* _WHAT NEEDS TO BE DONE_: Output the lines as a numbered list, skipping blank lines, starting from the first line of the records through the line containing "will click(141, 660).", inclusive.
_ _ _ _ _ _ _
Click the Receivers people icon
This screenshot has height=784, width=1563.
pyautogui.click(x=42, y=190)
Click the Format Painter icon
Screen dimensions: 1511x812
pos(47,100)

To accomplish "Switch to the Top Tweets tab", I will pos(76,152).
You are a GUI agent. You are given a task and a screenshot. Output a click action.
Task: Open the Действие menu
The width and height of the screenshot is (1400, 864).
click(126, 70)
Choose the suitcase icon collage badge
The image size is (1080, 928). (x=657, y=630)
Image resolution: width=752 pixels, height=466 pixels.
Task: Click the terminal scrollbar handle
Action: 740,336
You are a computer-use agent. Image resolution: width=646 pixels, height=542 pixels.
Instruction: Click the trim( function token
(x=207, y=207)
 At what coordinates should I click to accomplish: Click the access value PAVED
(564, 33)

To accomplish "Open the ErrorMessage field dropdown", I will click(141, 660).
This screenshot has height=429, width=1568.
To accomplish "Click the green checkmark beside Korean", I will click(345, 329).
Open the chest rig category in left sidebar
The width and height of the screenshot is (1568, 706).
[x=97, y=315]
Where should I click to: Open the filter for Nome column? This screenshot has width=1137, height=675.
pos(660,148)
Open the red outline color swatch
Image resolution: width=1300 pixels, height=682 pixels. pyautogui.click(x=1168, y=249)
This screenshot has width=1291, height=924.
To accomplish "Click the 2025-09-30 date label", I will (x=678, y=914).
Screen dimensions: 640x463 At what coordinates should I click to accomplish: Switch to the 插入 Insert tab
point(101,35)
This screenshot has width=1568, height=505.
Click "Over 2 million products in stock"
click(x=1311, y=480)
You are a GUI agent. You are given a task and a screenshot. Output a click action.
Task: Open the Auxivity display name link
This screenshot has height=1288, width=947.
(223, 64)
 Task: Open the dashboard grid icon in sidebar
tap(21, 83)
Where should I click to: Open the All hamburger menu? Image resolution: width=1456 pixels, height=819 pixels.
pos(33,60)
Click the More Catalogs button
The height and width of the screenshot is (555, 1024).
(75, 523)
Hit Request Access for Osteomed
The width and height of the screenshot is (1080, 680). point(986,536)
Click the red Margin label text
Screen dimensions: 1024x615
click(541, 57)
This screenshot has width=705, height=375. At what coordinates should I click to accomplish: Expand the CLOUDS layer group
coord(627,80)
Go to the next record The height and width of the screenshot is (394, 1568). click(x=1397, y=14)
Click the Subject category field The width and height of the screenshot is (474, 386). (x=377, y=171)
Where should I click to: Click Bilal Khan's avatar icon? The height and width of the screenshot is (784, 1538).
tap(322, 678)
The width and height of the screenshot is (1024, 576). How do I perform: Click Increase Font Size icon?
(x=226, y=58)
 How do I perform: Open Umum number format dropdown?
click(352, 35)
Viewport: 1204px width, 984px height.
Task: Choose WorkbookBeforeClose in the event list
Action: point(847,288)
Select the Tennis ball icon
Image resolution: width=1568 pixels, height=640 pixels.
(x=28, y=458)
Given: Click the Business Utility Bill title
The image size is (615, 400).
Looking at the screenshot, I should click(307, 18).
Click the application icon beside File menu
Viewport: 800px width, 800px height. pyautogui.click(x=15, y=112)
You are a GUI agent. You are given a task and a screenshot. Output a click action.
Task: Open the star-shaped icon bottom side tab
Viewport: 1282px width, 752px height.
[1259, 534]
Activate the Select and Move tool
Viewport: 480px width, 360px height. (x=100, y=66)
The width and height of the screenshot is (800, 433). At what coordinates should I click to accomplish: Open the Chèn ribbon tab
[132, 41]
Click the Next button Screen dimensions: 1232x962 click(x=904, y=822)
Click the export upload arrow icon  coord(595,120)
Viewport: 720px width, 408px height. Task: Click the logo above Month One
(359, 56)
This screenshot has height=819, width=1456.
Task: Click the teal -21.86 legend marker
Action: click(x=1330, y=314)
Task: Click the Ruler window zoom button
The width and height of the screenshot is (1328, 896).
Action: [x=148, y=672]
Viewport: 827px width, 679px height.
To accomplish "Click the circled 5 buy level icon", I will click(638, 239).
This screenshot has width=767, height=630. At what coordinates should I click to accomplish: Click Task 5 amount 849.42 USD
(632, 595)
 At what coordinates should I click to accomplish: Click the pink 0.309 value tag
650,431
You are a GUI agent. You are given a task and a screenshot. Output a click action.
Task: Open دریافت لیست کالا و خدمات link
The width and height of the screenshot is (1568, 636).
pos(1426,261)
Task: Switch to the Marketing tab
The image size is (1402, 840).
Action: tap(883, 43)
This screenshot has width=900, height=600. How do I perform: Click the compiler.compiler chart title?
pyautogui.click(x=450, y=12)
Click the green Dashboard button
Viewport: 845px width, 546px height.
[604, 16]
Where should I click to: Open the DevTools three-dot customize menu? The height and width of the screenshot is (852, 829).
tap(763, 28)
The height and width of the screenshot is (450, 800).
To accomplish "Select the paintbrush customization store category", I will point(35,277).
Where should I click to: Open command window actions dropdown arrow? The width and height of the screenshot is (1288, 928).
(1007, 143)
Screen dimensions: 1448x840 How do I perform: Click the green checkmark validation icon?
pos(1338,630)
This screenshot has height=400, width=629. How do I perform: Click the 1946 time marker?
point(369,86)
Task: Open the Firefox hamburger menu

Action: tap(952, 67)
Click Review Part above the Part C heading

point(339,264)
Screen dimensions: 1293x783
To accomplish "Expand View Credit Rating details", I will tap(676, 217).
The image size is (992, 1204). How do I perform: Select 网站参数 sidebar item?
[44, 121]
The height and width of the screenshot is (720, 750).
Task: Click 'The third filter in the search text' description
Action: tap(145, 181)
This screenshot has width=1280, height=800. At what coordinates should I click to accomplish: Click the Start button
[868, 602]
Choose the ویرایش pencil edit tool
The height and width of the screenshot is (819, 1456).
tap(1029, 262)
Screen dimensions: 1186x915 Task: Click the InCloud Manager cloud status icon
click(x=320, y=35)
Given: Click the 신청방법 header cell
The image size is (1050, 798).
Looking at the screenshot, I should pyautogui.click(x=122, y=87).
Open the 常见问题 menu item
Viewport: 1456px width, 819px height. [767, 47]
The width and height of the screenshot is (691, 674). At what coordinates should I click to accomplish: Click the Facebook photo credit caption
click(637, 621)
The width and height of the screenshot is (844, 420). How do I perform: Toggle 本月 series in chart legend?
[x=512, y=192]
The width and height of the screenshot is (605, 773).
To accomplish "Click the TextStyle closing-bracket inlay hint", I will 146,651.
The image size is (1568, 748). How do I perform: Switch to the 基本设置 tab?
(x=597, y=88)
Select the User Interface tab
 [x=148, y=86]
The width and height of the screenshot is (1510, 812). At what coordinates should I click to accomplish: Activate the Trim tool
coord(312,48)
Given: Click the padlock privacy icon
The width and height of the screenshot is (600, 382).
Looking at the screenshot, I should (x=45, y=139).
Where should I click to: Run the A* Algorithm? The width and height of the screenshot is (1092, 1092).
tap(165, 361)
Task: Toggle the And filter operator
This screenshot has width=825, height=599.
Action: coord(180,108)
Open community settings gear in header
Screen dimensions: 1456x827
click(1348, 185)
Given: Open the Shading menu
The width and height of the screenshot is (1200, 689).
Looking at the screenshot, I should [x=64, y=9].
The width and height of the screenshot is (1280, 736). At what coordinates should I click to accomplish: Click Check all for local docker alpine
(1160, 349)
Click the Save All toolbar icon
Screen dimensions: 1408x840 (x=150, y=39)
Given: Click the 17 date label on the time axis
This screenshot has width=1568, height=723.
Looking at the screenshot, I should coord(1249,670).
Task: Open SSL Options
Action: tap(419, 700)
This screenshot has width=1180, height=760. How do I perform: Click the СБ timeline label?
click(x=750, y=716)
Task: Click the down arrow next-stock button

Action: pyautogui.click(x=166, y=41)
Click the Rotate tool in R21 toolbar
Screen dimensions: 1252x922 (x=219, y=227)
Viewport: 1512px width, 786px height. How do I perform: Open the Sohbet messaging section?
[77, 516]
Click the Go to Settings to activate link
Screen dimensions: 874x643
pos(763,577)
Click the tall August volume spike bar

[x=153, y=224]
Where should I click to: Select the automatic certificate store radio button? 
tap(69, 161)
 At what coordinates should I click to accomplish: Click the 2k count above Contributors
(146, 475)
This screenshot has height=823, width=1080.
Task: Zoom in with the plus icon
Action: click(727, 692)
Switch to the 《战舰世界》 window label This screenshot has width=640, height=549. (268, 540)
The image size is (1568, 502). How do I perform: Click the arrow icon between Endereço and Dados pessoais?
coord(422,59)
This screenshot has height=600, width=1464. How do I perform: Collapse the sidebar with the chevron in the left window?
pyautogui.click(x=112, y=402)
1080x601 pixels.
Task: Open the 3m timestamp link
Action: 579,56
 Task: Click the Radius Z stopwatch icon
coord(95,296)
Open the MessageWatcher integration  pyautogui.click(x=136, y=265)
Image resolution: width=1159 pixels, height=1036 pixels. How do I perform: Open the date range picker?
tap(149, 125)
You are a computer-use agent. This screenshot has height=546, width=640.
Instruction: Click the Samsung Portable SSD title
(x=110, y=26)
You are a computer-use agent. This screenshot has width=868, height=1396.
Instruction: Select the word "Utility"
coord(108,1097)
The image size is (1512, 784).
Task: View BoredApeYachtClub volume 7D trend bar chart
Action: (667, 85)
_ _ _ _ _ _ _
* _RESPONSE_:
1. Click the Receivers people icon
2. This screenshot has height=784, width=1563.
3. pyautogui.click(x=42, y=190)
4. Click the Format Painter icon
5. Screen dimensions: 1511x812
6. pos(47,100)
7. To accomplish "Switch to the Top Tweets tab", I will pos(76,152).
8. You are a GUI agent. You are given a task and a screenshot. Output a click action.
9. Task: Open the Действие menu
10. The width and height of the screenshot is (1400, 864).
11. click(126, 70)
12. Choose the suitcase icon collage badge
13. The image size is (1080, 928). (x=657, y=630)
14. Image resolution: width=752 pixels, height=466 pixels.
15. Task: Click the terminal scrollbar handle
16. Action: 740,336
17. You are a computer-use agent. Image resolution: width=646 pixels, height=542 pixels.
18. Instruction: Click the trim( function token
19. (x=207, y=207)
20.  At what coordinates should I click to accomplish: Click the access value PAVED
21. (564, 33)
22. To accomplish "Open the ErrorMessage field dropdown", I will click(141, 660).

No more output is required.